Adapting to Concept Drift in Credit Card Transaction Data Streams Using Contextual Bandits and Decision Trees
Keywords:fraud, credit card, contextual bandit, decision tree, concept drift
Credit card transactions predicted to be fraudulent by automated detection systems are typically handed over to human experts for verification. To limit costs, it is standard practice to select only the most suspicious transactions for investigation. We claim that a trade-off between exploration and exploitation is imperative to enable adaptation to changes in behavior (concept drift). Exploration consists of the selection and investigation of transactions with the purpose of improving predictive models, and exploitation consists of investigating transactions detected to be suspicious.
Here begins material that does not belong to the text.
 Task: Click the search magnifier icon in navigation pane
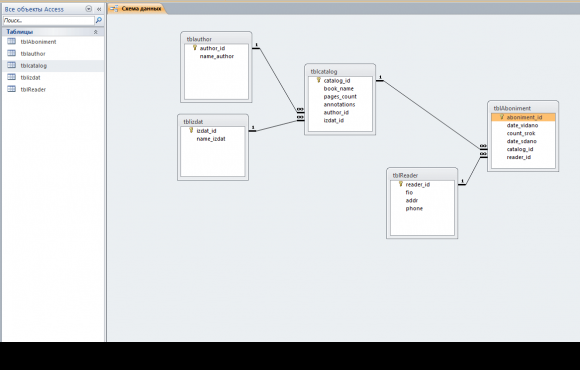[99, 20]
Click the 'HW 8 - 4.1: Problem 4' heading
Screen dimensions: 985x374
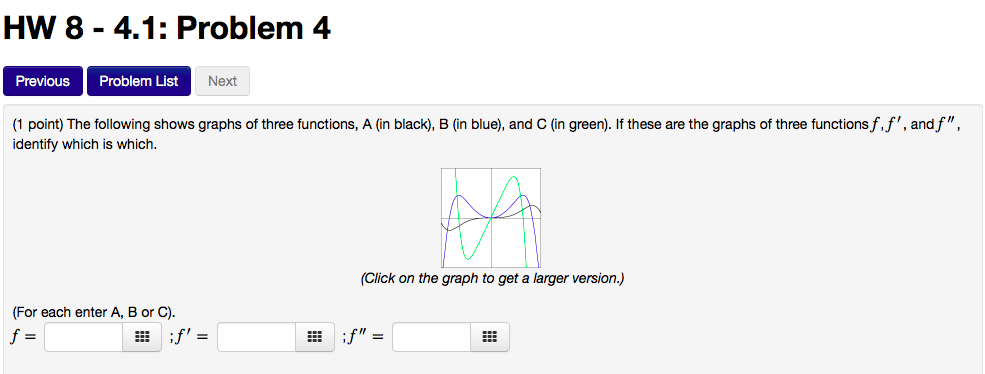tap(167, 29)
Modeling the detection of fraudulent transactions as rewarding, we use an incremental Regression Tree learner to create clusters of transactions with similar expected rewards. This enables the use of a Contextual Multi-Armed Bandit (CMAB) algorithm to provide the exploration/exploitation trade-off. We introduce a novel variant of a CMAB algorithm that makes use of the structure of this tree, and use Semi-Supervised Learning to grow the tree using unlabeled data. The approach is evaluated on a real dataset and data generated by a simulator that adds concept drift by adapting the behavior of fraudsters to avoid detection. It outperforms frequently used offline models in terms of cumulative rewards, in particular in the presence of concept drift.